This is a guest post by Ruth Mostern, University of Pittsburgh
@ruthmostern
Like all terms for disciplines and methodologies, the digital humanities, a label that has been in use since the early years of this century, is one that refers to a multitude of heterogeneous approaches. Within the digital humanities lie activities that collectively encompass every element of scholarly workflow. Asianists, like other humanists, may bring computational methods to bear at any phase of their activities: from discovering materials in libraries and databases; to organizing, reading, and analyzing materials that pertain to a topic of inquiry; to publishing and teaching about one’s insights. Twenty-first century Asianists, like other humanists, routinely conduct searches across digitized text corpora and use computers to draft manuscripts, communicate with colleagues, and manage bibliographies. We do not claim to be engaging in the digital humanities when we write emails or save documents. What, then, does it mean to assert that a project represents scholarship in the digital humanities?
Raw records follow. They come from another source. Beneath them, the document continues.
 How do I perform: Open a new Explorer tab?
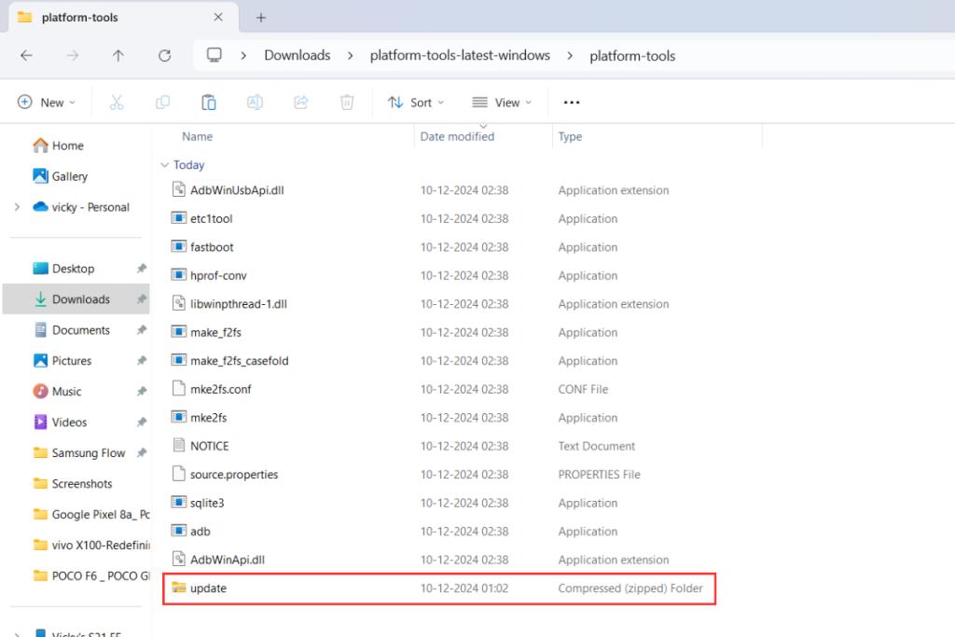pos(260,17)
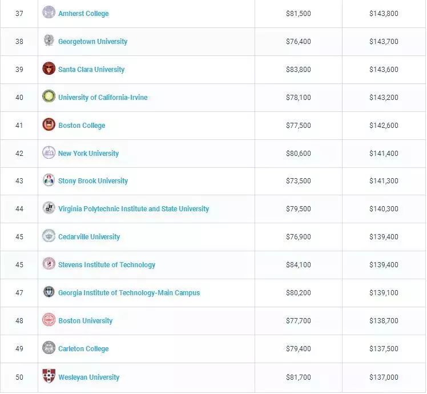Open the Georgetown University link
This screenshot has height=394, width=427.
[92, 42]
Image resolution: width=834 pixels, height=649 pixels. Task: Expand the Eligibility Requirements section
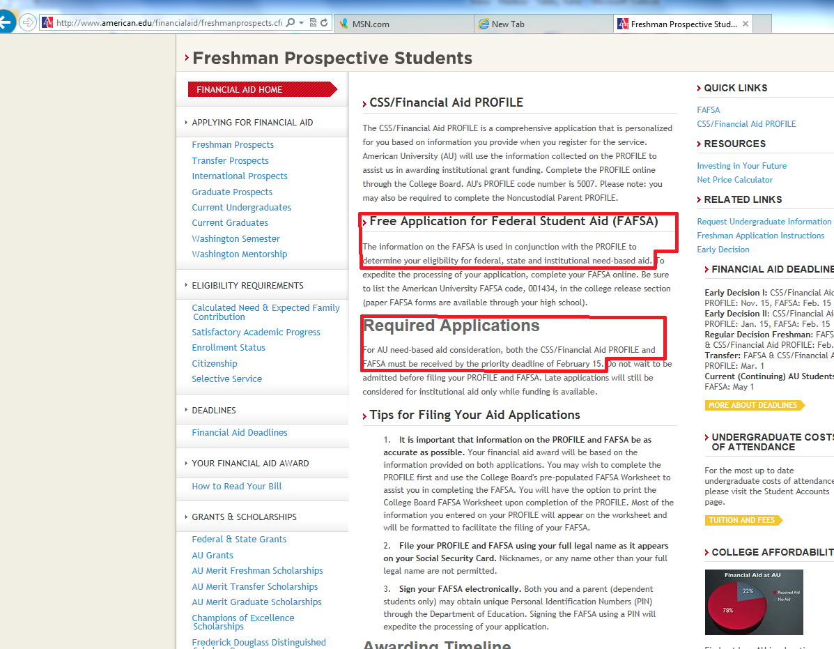pyautogui.click(x=247, y=285)
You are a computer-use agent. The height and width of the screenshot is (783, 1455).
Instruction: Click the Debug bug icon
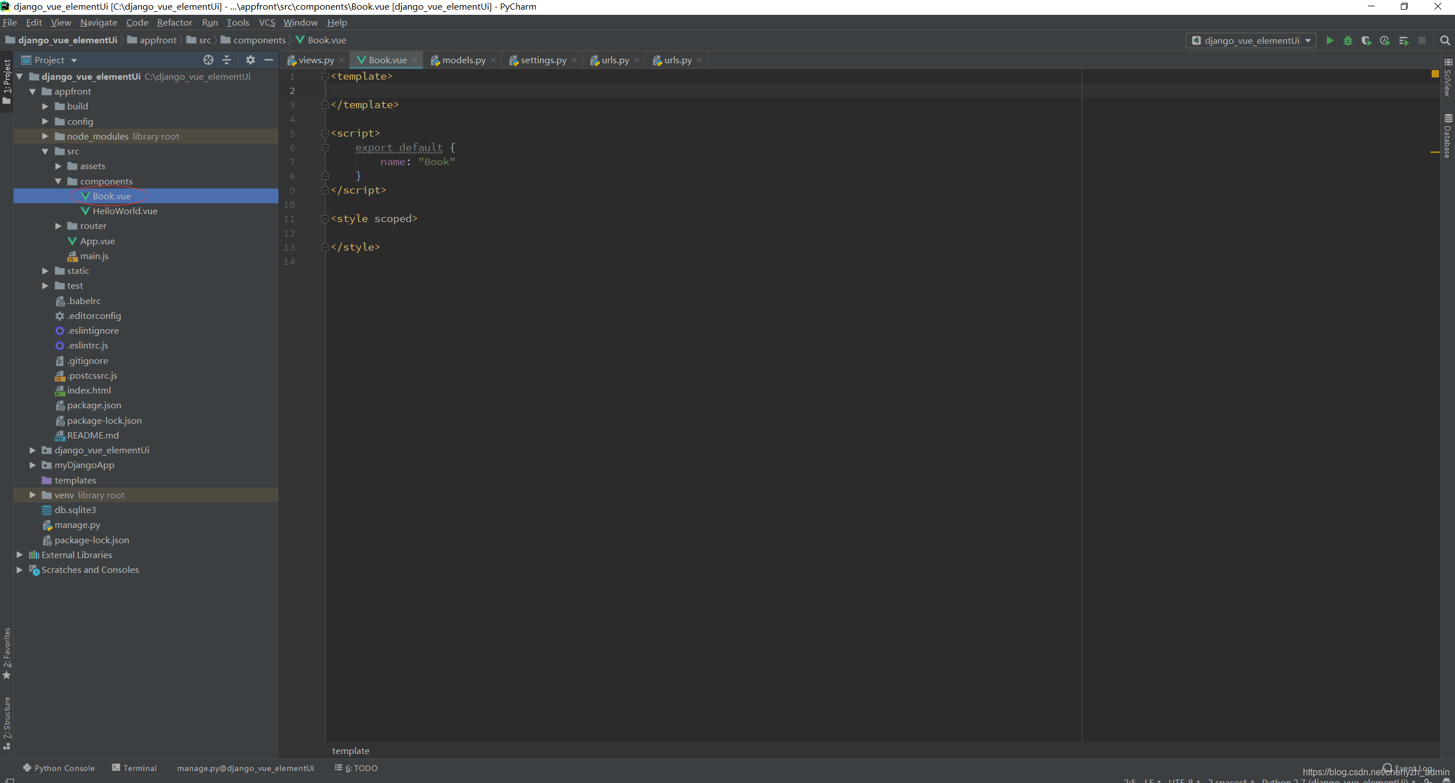[x=1347, y=40]
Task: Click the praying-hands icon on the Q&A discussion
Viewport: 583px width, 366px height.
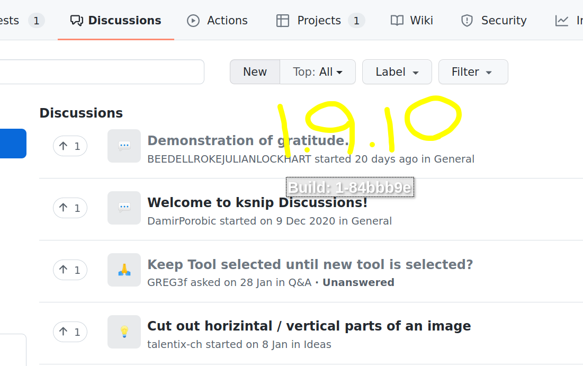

Debates in the Digital Humanities is a hybrid print and digital book series that explores the wide range of communities and practices that might be associated with the term digital humanities: from data mining to game design, from visualization to librarianship. Some initiatives require supercomputing centers, bespoke code, or insights intended to advance research in computer and information science. Outside my work as an Asianist, in collaboration with technical director Karl Grossner, I lead the World Historical Gazetteer (WHG), a large-team content and infrastructure project to develop a linked open data platform for integrating datasets of historical place names. The WHG necessitates the development of new standards, new code, and new approaches to data integration. On the other hand, much of the content we index arrives in the form of simple spreadsheet files. It requires no special training to complete a submission that complies with the WHG Linked Places TSV format (an Excel template is available here), but each file reflects specialist knowledge and spatial history research. I have written two books about Chinese history (Dividing the Realm in Order to Govern (Harvard Asia Center, 2011), and The Yellow River (Yale University Press, 2021)). They rely on computational practices, but they utilize ones that have not been innovative since the 1970s. As with the WHG index, my books rely on spreadsheets of historical named places. I draw attestations of place-making events from historical sources and aggregate them together, permitting quantitative analysis using methods that the literary critic Franco Moretti termed “distant reading” in his 2000 article “Conjectures on World Literature.” Once my team and I transform multiple spreadsheets into relational databases, we can run queries on them and output the results in the form of maps and timelines. My books make their contributions in the realm of historical scholarship, not information science.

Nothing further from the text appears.